Photography by Kevin Pack, via Flickr (CC)

What do you do when your child keeps misbehaving and getting into trouble, despite your best efforts to discipline them and point them in the right direction? For one mom in Townsville, Australia, the answer was an old-fashioned public shaming.

According to a report by The Globe and Mail, the woman made her son stand in a public place with a sign that read “Do not trust me. I will steal from you as I am a thief” as a punishment for repeated shoplifting.

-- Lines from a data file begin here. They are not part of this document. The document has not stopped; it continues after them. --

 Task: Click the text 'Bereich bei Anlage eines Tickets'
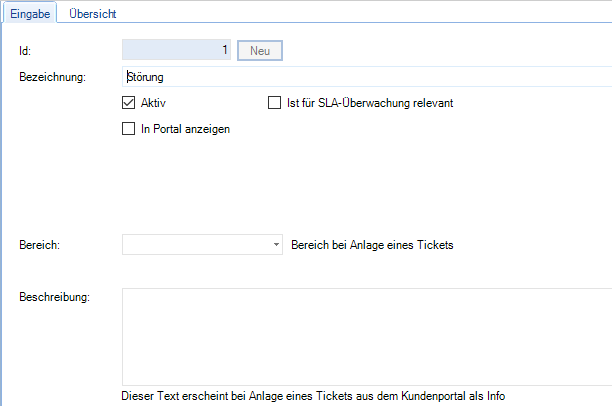tap(372, 245)
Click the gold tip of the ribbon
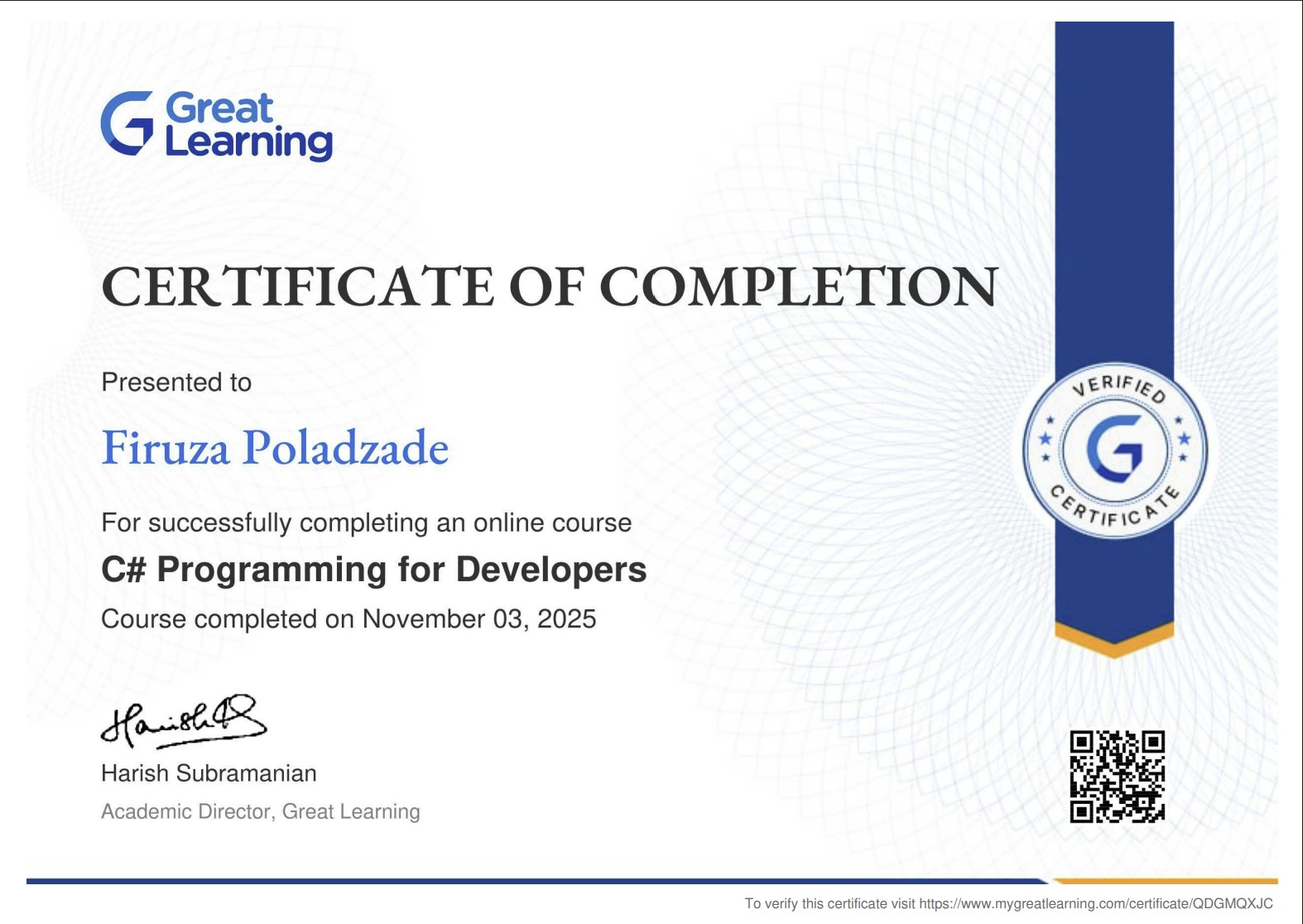 tap(1114, 639)
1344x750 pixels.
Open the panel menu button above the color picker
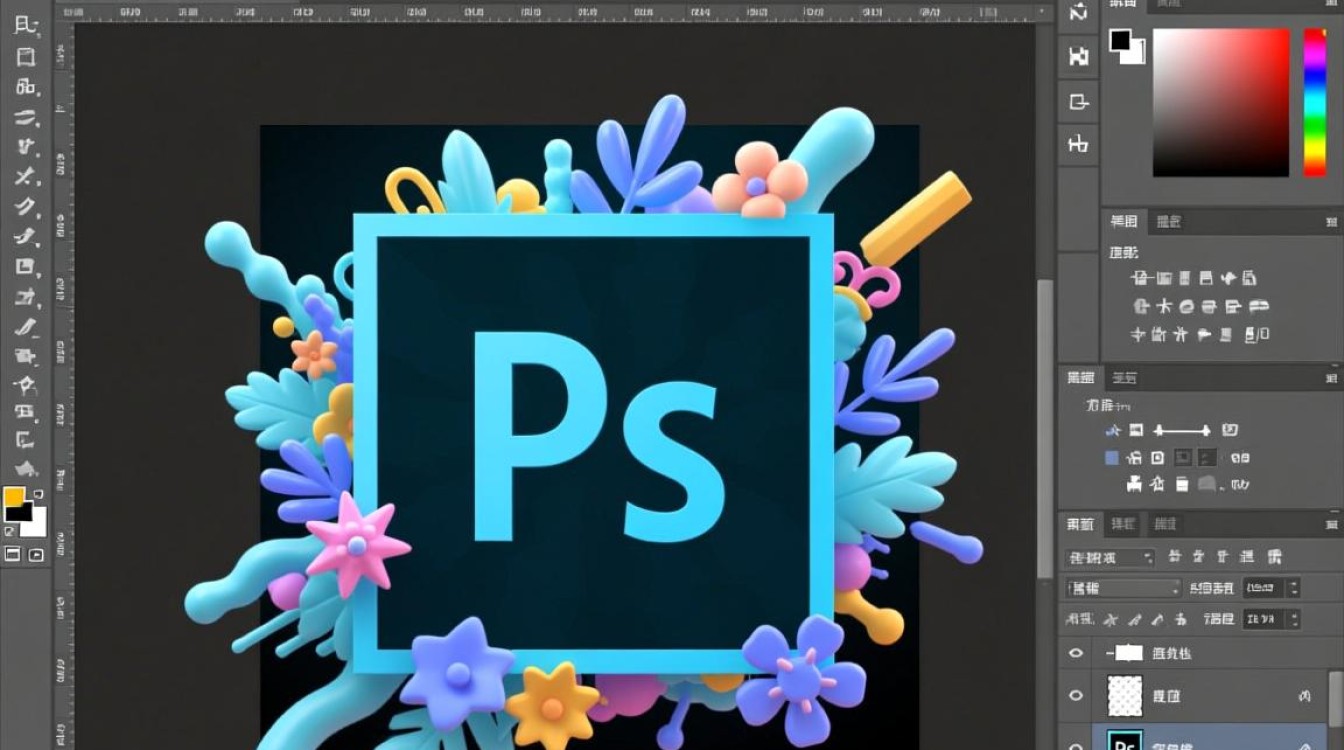point(1334,6)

The “Tough Love Mum” as she’s being called by the media said that she had tried multiple other forms of discipline to stop her 10-year-old son from shoplifting, but nothing seemed to work. “We’ve had a process over the last three years of him shoplifting and stealing whatever he can get his hands on,” she said, according to a report by the Townsville Bulletin. “I have taken him to the police station, had the police officers take him around, shown him a paddy wagon, shown him all the cells, shown him the process of being charged. I’ve taken him to the court house. I’ve done all that. I have put him into courses, I have had counselling down, I have done everything I can. You name it. I’ve had him at the shops where he’s stolen from, I’ve got the shop owners to call the police and have the police come and have a talk to him.” When she caught her son stealing again, she had had enough.

But not everyone agrees with her extreme tactics. “This gives the child the message that they should be sneakier,” Townsville Child Psychologist Nicole Pierotti said in an interview with the Townsville Bulletin. “He’s learning ‘don’t get caught’.”

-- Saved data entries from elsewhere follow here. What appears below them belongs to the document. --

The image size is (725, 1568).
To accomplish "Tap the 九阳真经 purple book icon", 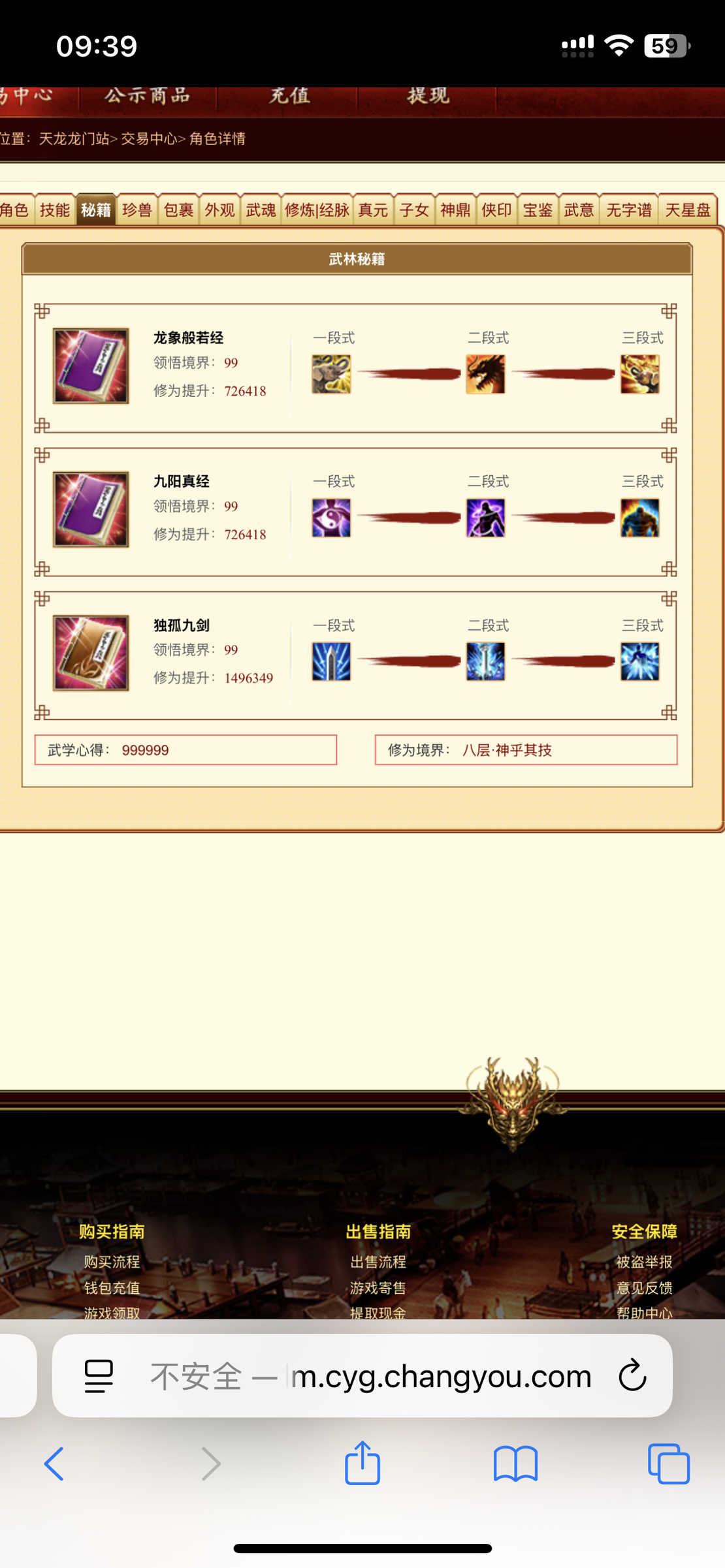I will point(91,509).
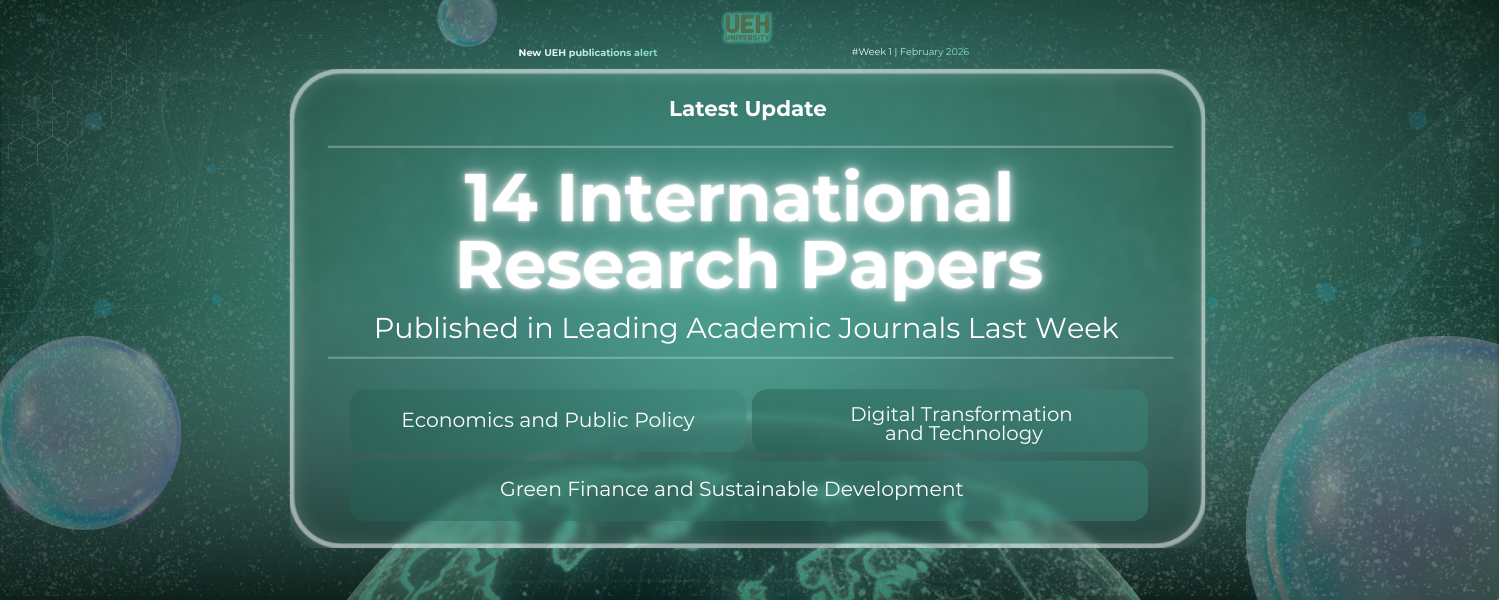Open the #Week 1 February 2026 link

pyautogui.click(x=910, y=53)
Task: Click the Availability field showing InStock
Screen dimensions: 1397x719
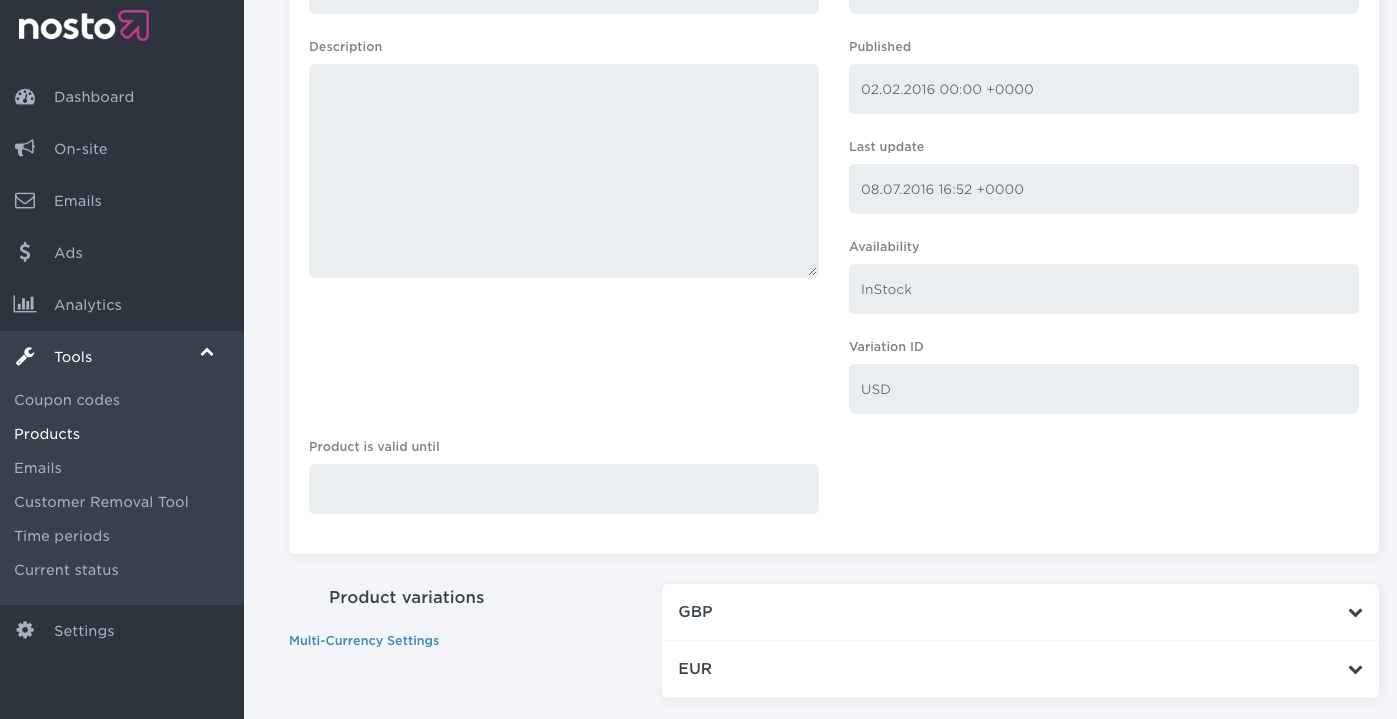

What do you think about this “public shaming”? What would you do in this mother’s situation?

More Like This

Comments (2)

  1. Cindy says:

    Well, i don’t know if I would do exactly what she did but she sure tried everything possible. I would have to give her credit for all her hard work in trying to train him. I know my teenager got mouthy with me while walking to the store and kept telling me to shissh, so I turned around and walked back home and refused to say anything to him so he couldn’t shish me. Then he got grounded by his dad and I got the errands done by myself with no one fighting with me. What ever works. This young man of hers being only ten.?? And a prolific stealer. I wonder if she tried stealing all his things from his room and seeing how he liked that. Then give them back one at a time for good behaviour???? But i am no expert!

  2. Amal says:

    I was wondering if perhaps she allowed him to do chores/work for money. I think he needs to get a better understanding of what honest pay is so that he inevitably feels proud for earning (and spending) his honest pay. These are positive feelings so it should make him behave positively. Perhaps the problem is that he doesn’t quite understand what honesty is and needs to learn through a process that will take time and patience.. Good luck!